M. X_________, represented by counsel, filed a unilateral divorce petition and simultaneously asked for full legal aid. The district judge held that the legal-aid request was a separate filing and, unlike the divorce petition itself, had to be motivated and supported by proof under the CPC. Because the request contained no reasoning or documents, and because the applicant was represented by a professional lawyer, the judge declared it inadmissible without inviting supplementation. No court fees or party costs were awarded.

Regest

Art. 117, 119 al. 2 and 119 al. 6 CPC; legal aid request filed together with a unilateral divorce petition; admissibility and duty to supplement. A request for legal aid is procedurally distinct from the divorce petition and is not covered by the possibility of filing a unilateral divorce without written motivation under Art. 290 CPC. The applicant must substantiate the financial prerequisites and the merits of the case and support the request with the necessary evidence. Where the applicant is represented by a professional lawyer, the court is not required to grant an additional period to cure an unreasoned or incomplete request; such a request may be declared inadmissible directly (consid. 3).

Texte intégral

DECCIV /14

C2 17 30

DECISION DU 9 MAI 2017

Le juge du district de l'Entremont

Pierre Gapany, juge ; Sandra Delaloye Vocat, greffière

en la cause

X_________ , requérant, représenté par Maître M_________

(assistance judiciaire ; irrecevabilité)


  • 2 -

vu

la demande unilatérale de divorce introduite le 8 mai 2017 par X_________ :

  1. L'assistance judiciaire totale est accordée à M. X_________ et Me M_________ lui est commis

d'office.

  1. Le mariage célébré le xxx entre M. X_________ et Mme A_________ est dissous par le divorce,

conformément à l'art. 114 CC.

  1. L'autorité parentale est partagée.

  2. La garde est partagée.

  3. Les frais relatifs à l'enfant sont partagés.

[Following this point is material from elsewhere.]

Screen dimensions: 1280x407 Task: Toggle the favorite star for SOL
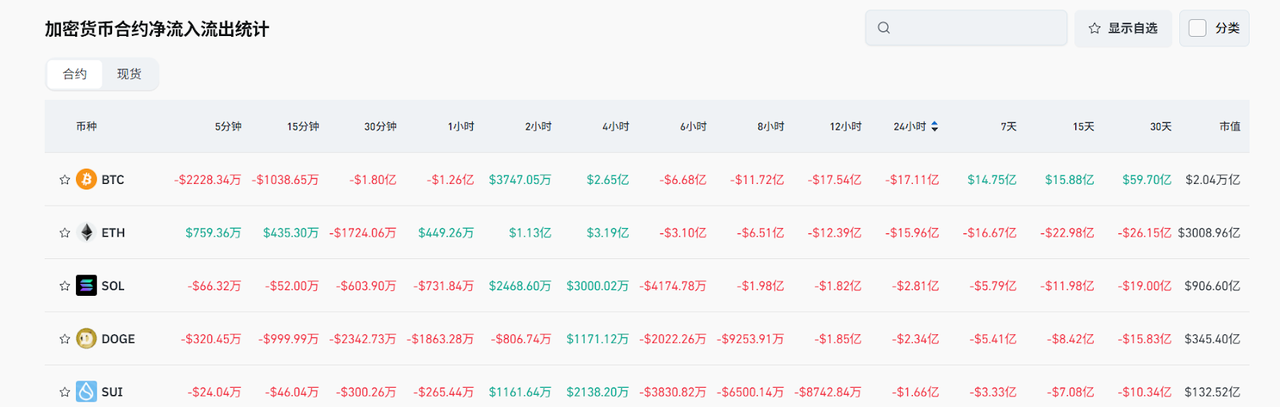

  4. Les époux renoncent à toute pension pour eux-mêmes.

  5. Les avoirs de prévoyance professionnelle 2ème pilier des époux seront partagés par moitié selon la loi

entre les époux.

  1. Le régime matrimonial entre les époux est liquidé et il est pris acte qu'aucune prétention entre eux

n'est due à ce titre.

  1. Toutes autres conclusions sont pour le moment rejetées.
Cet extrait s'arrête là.